Beyond compile-time query construction, the Metamodel interface provides several runtime methods for working with entity metadata and values programmatically.

Extracting Field Values

Metamodel.getValue(record) extracts the value of the field represented by a metamodel from a given record instance. This works for any metamodel, including nested paths. If any intermediate record in the path is null, the method returns null.

val user = User(id = 1, email = "alice@example.com", name = "Alice", city = someCity)

// Extract the email value from the user record
val email = User_.email.getValue(user) // "alice@example.com"

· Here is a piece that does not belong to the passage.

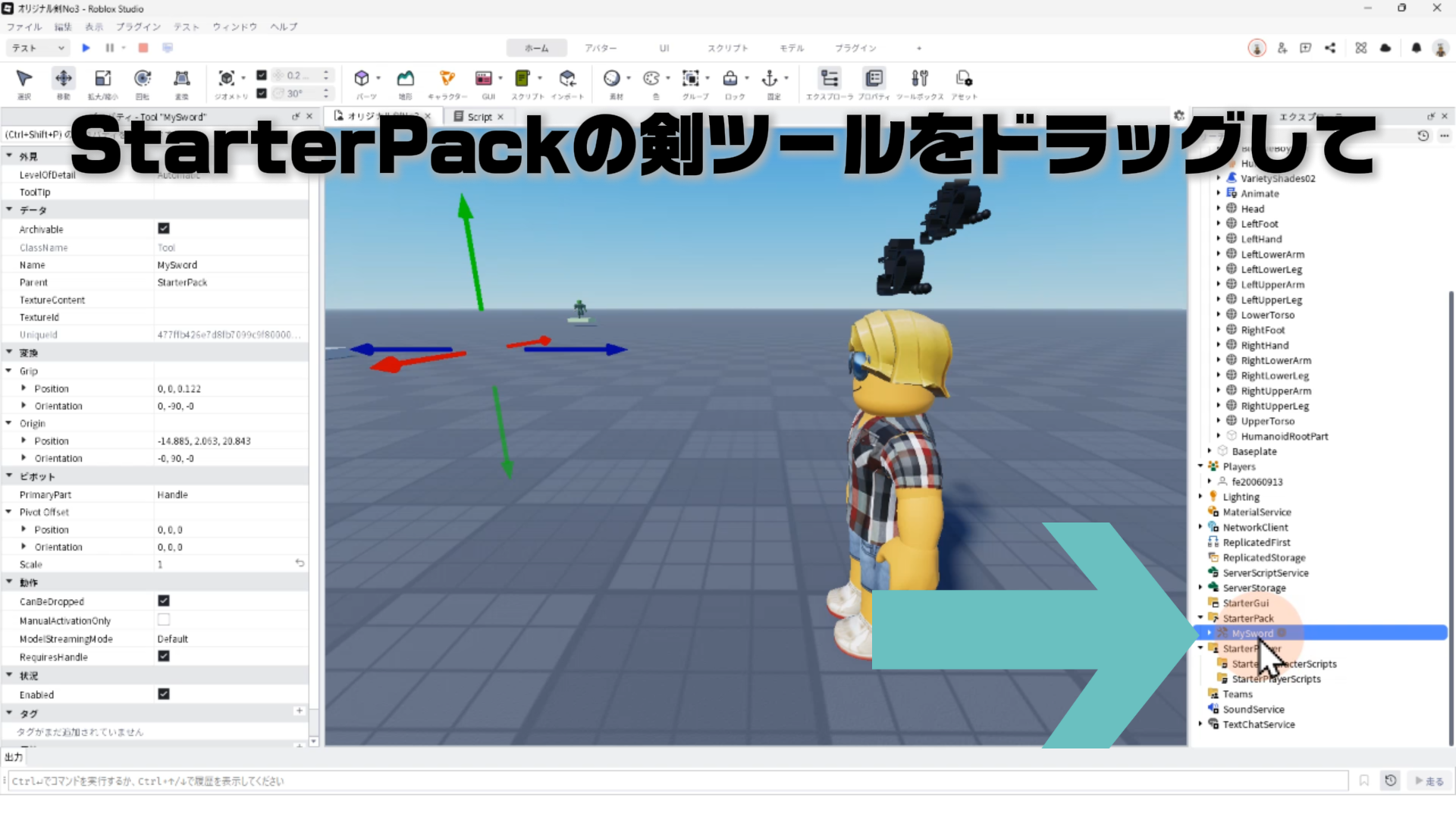Screen dimensions: 1456x819
Task: Insert a Part from toolbar
Action: (x=362, y=79)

// Extract a nested value through the entity graph
val countryName = User_.city.country.name.getValue(user) // "United States"

Flattening Inline Records

Metamodel.flatten() expands an inline record (embedded component) into its individual leaf column metamodels. If the metamodel already represents a leaf column, it returns a singleton list containing itself. This is the same expansion Storm performs internally for ORDER BY and GROUP BY clauses.

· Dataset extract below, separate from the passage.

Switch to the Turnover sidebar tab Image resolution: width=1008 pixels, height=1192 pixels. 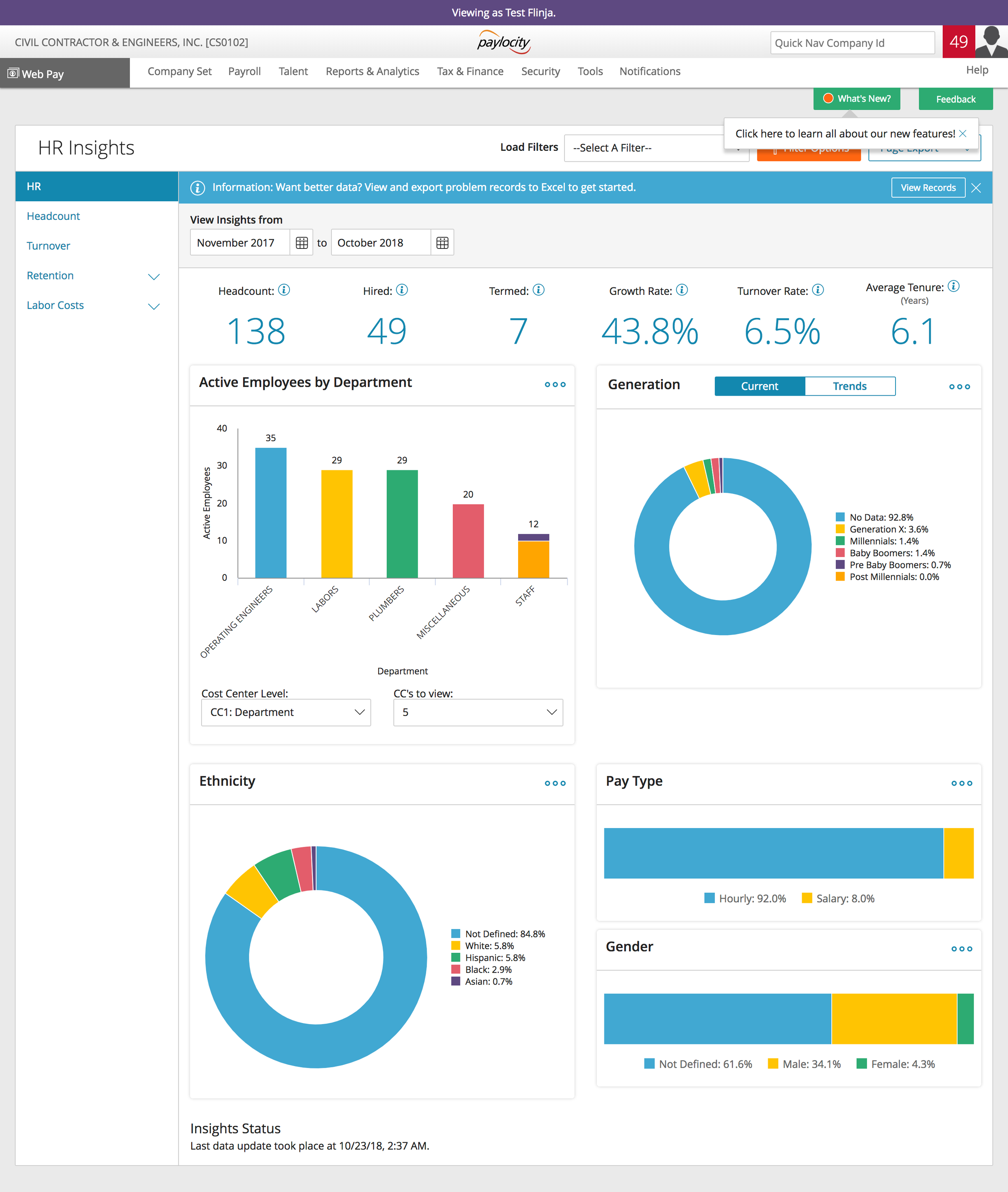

// If Address is an inline record with (street, cityId) fields:
val leafColumns = Owner_.address.flatten()
// Returns: [Owner_.address.street, Owner_.address.city]

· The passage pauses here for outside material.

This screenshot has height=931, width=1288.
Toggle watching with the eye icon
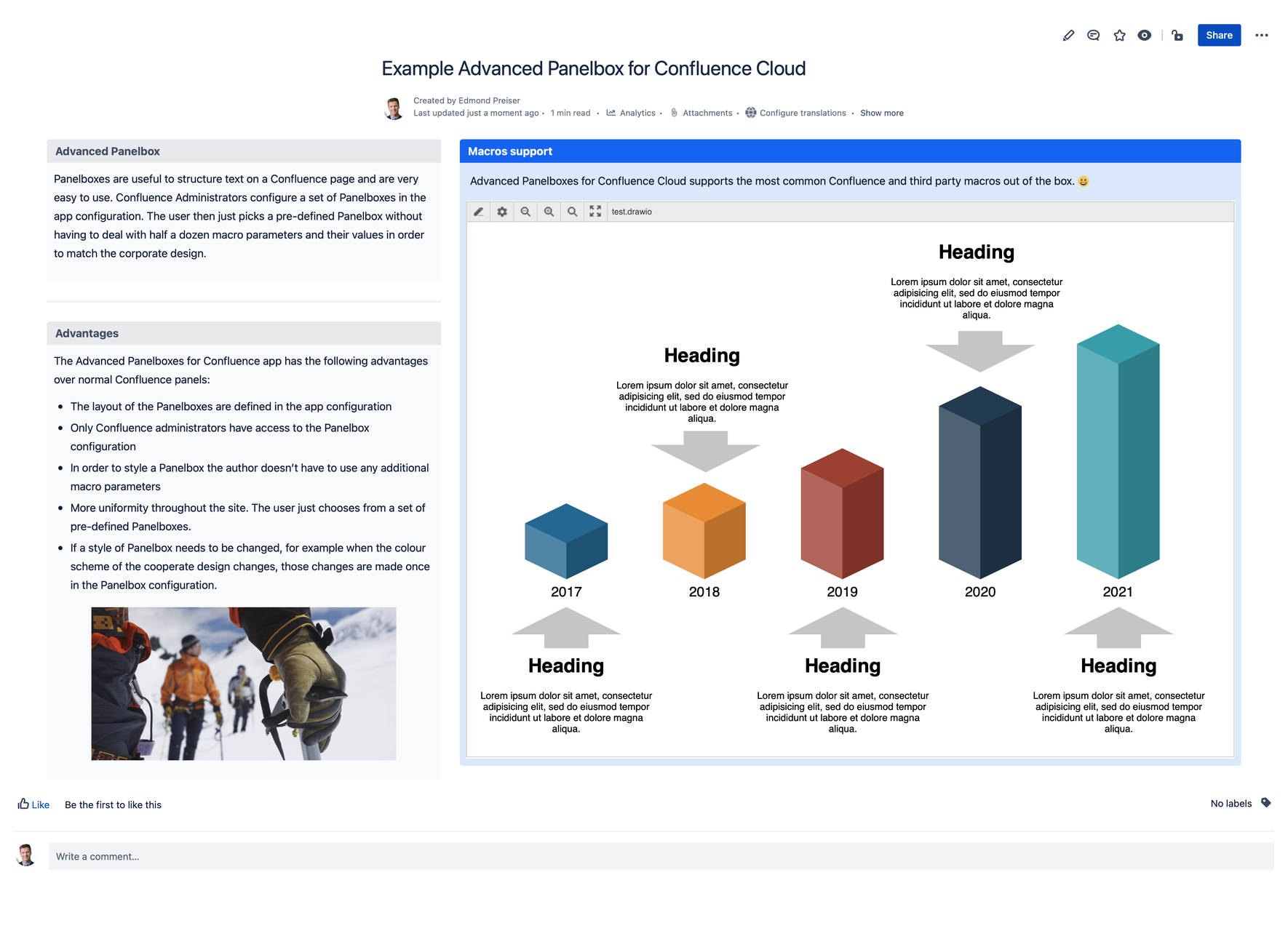point(1144,35)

Canonical Form for Equality Checks

Metamodel.canonical() returns a path-independent form of a metamodel that captures only the table type and field name. Two metamodels that refer to the same underlying field (but are reached through different paths in the entity graph) will have equal canonical forms. This is useful for programmatic comparison of metamodels.

// These two metamodels reach the same Country.name field through different paths
val path1 = User_.city.country.name
val path2 = Order_.shippingAddress.country.name

// Their canonical forms are equal
path1.canonical() == path2.canonical() // true

Wrapping as a Key

Metamodel.key(metamodel) wraps any metamodel as a Metamodel.Key, indicating that the column can serve as a unique cursor for scrolling. If the metamodel already implements Key, it is returned as-is. See Manual Key Wrapping for usage examples.

@GenerateMetamodel Annotation

By default, the metamodel processor generates metamodel classes for all records that implement Entity or Projection. If you have a plain record (or data class) that does not implement either interface but you still want a metamodel generated for it, annotate it with @GenerateMetamodel.

This is useful for:

  • Inline records (embedded components) that you want to reference in queries via the metamodel
  • Data implementations used in custom SQL templates
  • Any non-entity record where you want compile-time type-safe field references
@GenerateMetamodel
data class Address(
val street: String,
@FK val city: City
)

// Now Address_ is available for type-safe references
val addresses = orm.query { """
SELECT ${Address::class}
FROM ${Address::class}
WHERE ${Address_.street} LIKE ${"%Main%"}
""" }

The @GenerateMetamodel annotation is located in st.orm.core.template and requires the storm-core dependency at compile time (provided scope is sufficient).

Benefits

  1. Compile-time safety. Typos caught at compile time, not runtime.
  2. IDE support. Auto-completion for field names.
  3. Refactoring. Rename fields safely; the compiler catches all usages.
  4. Type checking. Can't compare a String field to an Integer.

Without the Metamodel

The metamodel is not required. You can use Storm with SQL Templates (Java) or raw query methods and string-based field references. This approach works well for prototyping, small projects, or queries that are too dynamic to express through the DSL. The trade-off is that field references become strings, which the compiler cannot verify. Typos and type mismatches will surface as runtime exceptions rather than compile errors.

Tips

  1. Rebuild after changes. Run ./gradlew build or mvn compile after adding or modifying entity fields.
  2. Check your IDE setup. Ensure KSP (Kotlin) or annotation processing (Java) is enabled in your IDE settings.
  3. Use for all queries. Consistent use of metamodel prevents runtime errors.